Çağımızın en büyük problemlerinden birinin atıklarla mücadele olduğu tartışılmaz bir gerçek. Kaynakların, doğanın, insanların ve tüm canlıların yaşam alanlarını tehdit eden atıklar nedeniyle her geçen gün gezegenimiz daha az yaşanılabilir bir hal alıyor. Özellikle kısıtlı olan kaynakların tükenme noktasına geldiği ve su kıtlığının dünyanın hemen her bölgesinde hissedildiği bu dönemde yapılması gereken ise atık oluşumunu mümkün olan en düşük seviyeye çekmenin yollarını bulmak.
Ayrıca üretilen atıkların da geri dönüşüme ve en uygun şekilde kullanılabilmesi de şart. Birçok ülke de hem atıkları azaltmak hem de var olan atıkları en doğru şekilde kullanmak üzere son yıllarda ciddi adımlar atıyor, yeni uygulamaları hayata geçiriyor. Bunlardan biri de son dönemdeki uygulamalarıyla dikkat çeken Fransa.
Yapılan araştırmalara göre yalnızca Akdeniz’e her yıl 600 bin ton plastik atık atılıyor.

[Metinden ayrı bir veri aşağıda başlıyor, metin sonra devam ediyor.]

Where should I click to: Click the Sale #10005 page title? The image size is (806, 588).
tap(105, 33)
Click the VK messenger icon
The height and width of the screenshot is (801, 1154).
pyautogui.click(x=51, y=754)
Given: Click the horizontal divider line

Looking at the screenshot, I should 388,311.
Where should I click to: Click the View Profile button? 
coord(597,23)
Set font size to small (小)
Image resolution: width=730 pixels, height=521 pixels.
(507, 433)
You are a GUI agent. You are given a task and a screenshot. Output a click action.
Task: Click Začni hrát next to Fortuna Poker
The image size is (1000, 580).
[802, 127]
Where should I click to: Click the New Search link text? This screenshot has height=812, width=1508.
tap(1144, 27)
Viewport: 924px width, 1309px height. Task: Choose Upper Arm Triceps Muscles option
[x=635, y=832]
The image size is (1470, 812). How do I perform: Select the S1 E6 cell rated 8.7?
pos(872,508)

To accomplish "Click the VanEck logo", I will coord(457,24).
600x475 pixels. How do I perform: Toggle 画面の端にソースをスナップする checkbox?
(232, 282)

En çok atık üreten ülkelerden biri ise Fransa. Plastik atıklar, cam şişeler, teneke kutular derken resmi açıklamalara göre Fransa, atıklarının yalnızca %25’ini geri dönüştürüyor. Yetkililer de bu sorunu çözebilmek için bir dizi uygulamayı hayata geçirmeye kararlı. Öyle ki Fransa’da geri dönüştürülmüş atık oranının 2040 yılında %100’e çıkarılması hedefleniyor.
Birkaç yıl önce bu konuda atılan adımlardan biri, kağıt ve kartonlarla ilgili alınan kararlardı. 2021 sonlarında alınan bir karara göre Fransa’da geri dönüşümlü kağıtlar, atık statüsünden çıkarılıp ham madde olarak değerlendirilmeye başlanmıştı. Sonraki dönemde ise meyveler için plastik ambalajları, pipet ve çatal-bıçak gibi plastik ürünleri kademeli olarak yasaklama kararı alınmıştı.
2023 sonunda hayata geçirilen yeni uygulama evsel atıkları merkeze alıyor. 2024 başında yürürlüğe giren yeni yasa ile birlikte artık Fransa’da gıda ve bitki atıklarının kompost olarak değerlendirilmesi zorunlu oldu. Sebze kabukları, son kullanma tarihi geçmiş ürünler, bahçe atıkları ve diğer evsel gıda malzemeleri, belediyelerin dağıtacağı kutularda ya da toplama noktalarında biriktirilecek. Fransa’da yılda kişi başına yaklaşık 80 kg kompostlanabilir atığın çöpe atıldığı bilgisi göz önünde bulundurulunca bu uygulamanın ne kadar değerli olduğu daha iyi anlaşılabilir.
Önceki dönemde yalnızca yılda beş tondan fazla organik atık üretenleri kapsayan bu uygulama ile artık evlerin ve işletmelerin tamamı, evsel atıklarını ve bahçe atıklarını yani biyo-atıkların tamamını geri dönüşüme dahil etmek zorunda. Bu uygulama ile kahve telvesinde yumurta kabuğuna kadar tüm organik atıklar, yakılmak ya da çöp alanlarına taşınmak yerine kaynağında ayrıştırılacak ve geri dönüştürülecek. Böylece bahçecilik ve tarım için gübre olarak kullanılabilecekler ya da biyogaza dönüştürülerek taşıtlarda ve ısıtma sistemlerinde kullanılacak.
Aslında Fransa’nın hayata geçirdiği bu uygulama birçok Avrupa ülkesinde de yakın zamanda farklı şekillerde başlamış durumda. İtalya’nın Milano başta olmak üzere bazı bölgelerinde binalardan gıda atığı toplama uygulamaları gerçekleştiriliyor. Bu amaçlar evlere özel çöp kutuları ve kompost işlemine uygun torbalar veriliyor. Hollanda, Belçika, Avusturya gibi ülkelerde de biyo-atıkların yakılması yerine kompost olarak kullanılması için evlerde ayrı çöp kutuları kullanılıyor.
Bu tip uygulamaların nihai amacı, atık üretimini azaltmak, kaynakları maksimum verim alınacak şekilde kullanmak ve bu sayede kısıtlı kaynakların korunmasını sağlamak. Tarihi geçmiş yiyecekler, kahve telveleri, yumurta kabukları, sebze çekirdekleri, küflenmiş gıdalar, bayatlamış ekmekler, çürümüş meyveler ve daha fazlası. Tüm dünyanın en yaygın “çöpü” olan bu malzemeleri gübre ve enerji kaynağı olarak değerlendirmek, aslında hem çok basit hem de çok etkili bir yol. İsrafı önlemek ve çevreyi korumak için bizim de ülkece bu tip uygulamaları daha güçlü bir şekilde uygulamaya geçmemiz, yeni projelerde toplumsal bilince katkı sağlamamız şart. Çünkü zaman ilerliyor ve dünyamız her geçen gün biraz daha tükeniyor.